RSF on Thursday released its annual round-up of violence and abuses against journalists on the basis of data collected from January 1 to December 1.
The report found a drop in the number of journalists detained worldwide, from 569 to 521, on December 1, 2023 compared to the same date in 2022, which RSF said can be partly explained by the decline in the number of journalists in prison on that date in Iran (down 24) and Turkey (down 23).
“Not being among the top three jailers doesn’t mean that these two countries don’t jail: One of the techniques of persecuting journalists in Iran and Türkiye is actually to imprison them repeatedly.

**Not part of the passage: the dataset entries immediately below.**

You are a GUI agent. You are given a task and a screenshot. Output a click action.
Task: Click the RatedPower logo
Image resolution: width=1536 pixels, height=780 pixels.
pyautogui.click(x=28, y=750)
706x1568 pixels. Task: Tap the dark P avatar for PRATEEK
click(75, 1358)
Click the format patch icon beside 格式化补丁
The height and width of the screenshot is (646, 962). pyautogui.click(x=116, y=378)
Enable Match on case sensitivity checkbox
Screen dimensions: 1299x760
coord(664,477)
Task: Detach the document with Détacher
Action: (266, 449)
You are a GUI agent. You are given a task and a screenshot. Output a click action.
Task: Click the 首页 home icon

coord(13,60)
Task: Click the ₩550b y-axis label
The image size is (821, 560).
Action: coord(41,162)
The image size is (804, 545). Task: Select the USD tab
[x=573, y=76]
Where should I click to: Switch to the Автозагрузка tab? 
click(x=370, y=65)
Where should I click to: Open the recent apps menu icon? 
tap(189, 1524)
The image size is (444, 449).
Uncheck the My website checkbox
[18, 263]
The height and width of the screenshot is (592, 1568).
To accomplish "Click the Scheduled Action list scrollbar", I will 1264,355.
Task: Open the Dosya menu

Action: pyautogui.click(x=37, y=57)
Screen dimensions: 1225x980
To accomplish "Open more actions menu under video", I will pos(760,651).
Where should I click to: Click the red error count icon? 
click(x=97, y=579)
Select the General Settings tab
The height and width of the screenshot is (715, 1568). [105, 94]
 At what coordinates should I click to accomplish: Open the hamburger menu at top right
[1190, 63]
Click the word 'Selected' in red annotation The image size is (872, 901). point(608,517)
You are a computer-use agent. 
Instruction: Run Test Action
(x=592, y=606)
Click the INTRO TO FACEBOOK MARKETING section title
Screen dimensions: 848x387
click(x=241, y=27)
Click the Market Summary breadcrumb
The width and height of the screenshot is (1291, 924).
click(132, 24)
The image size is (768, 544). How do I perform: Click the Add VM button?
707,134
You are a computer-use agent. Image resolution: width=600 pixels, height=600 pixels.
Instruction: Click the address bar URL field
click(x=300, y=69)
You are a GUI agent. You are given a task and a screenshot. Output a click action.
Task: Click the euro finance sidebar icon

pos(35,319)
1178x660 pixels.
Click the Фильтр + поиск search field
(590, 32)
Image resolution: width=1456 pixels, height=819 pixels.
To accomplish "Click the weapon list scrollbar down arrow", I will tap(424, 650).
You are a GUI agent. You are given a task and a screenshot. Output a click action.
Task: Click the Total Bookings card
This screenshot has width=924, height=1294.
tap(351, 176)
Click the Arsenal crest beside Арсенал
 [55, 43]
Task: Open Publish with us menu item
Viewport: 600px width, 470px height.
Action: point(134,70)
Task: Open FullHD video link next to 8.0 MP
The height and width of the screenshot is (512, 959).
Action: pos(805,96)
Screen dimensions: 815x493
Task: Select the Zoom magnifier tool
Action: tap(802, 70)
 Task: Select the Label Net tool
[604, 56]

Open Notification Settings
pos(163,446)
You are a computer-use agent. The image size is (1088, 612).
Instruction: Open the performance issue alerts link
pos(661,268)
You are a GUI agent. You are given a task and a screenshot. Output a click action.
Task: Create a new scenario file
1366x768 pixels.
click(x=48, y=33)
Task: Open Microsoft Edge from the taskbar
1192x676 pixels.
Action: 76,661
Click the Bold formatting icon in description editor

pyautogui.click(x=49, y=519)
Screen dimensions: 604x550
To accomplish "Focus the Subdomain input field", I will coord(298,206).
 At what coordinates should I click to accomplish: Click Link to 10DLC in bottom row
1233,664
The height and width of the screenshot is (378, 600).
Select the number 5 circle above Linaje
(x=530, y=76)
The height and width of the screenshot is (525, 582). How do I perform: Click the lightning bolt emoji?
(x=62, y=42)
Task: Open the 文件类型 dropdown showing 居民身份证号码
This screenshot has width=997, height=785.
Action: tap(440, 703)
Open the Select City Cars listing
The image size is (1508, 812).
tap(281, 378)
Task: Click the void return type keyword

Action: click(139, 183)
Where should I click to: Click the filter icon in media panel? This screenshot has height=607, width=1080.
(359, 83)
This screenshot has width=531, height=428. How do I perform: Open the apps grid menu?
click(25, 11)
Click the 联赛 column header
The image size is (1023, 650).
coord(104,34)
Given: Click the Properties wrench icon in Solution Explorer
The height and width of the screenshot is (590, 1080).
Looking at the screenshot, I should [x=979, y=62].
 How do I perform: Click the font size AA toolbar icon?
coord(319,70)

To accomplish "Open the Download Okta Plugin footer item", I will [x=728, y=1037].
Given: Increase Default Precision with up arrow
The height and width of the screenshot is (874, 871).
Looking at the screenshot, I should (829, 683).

In 2023, a total of 43 Turkish journalists and 58 Iranian journalists spent time in prison,” said the report, adding that imprisonment of 43 journalists in Turkey “demonstrates the extent with which detention is used as a method of intimidation.”
According to the RSF report, seven journalists are still behind bars in Turkey, including four Kurdish journalists who are being detained provisionally in investigations targeting about 10 employees of the pro-Kurdish media.
According to the Expression Interrupted platform, the total number of journalists in prison in Turkey is 37.
The report said Kurdish journalists are particularly targeted by the Turkish authorities.
During a wave of arrests in April 2023, 13 Kurdish journalists were jailed on the eve of the presidential election in May.
Turkey saw the arrest of a number of journalists working for anti-government or pro-Kurdish media outlets, particularly before the May general election, which was interpreted as an attempt by the government to silence its critics. Many said the arrest of the journalists prevented the elections from being held in a free and fair environment.
It is common for journalists in Turkey, which has a poor record on freedom of the press, to face threats, physical attacks and legal harassment due to their work.
Rights groups routinely accuse the Turkish government of trying to keep the press under control by imprisoning journalists, eliminating media outlets, overseeing the purchase of media brands by pro-government conglomerates and using regulatory authorities to exert financial pressure, especially after President Recep Tayyip Erdoğan survived a failed coup in July 2016.
Turkey ranks 165th in the RSF’s 2023 World Press Freedom Index among 180 countries, dropping 16 places and ranking not far from North Korea, which occupies the bottom of the list.
RSF’s report also found an overall decline in the number of journalists killed in the line of duty or in connection with their work despite the ongoing Israeli attacks on the Palestinian enclave of Gaza.
In 2023, a total of 45 journalists were killed in connection with their work, 16 fewer than in 2022, which was the lowest figure recorded since 2002, the RSF report showed.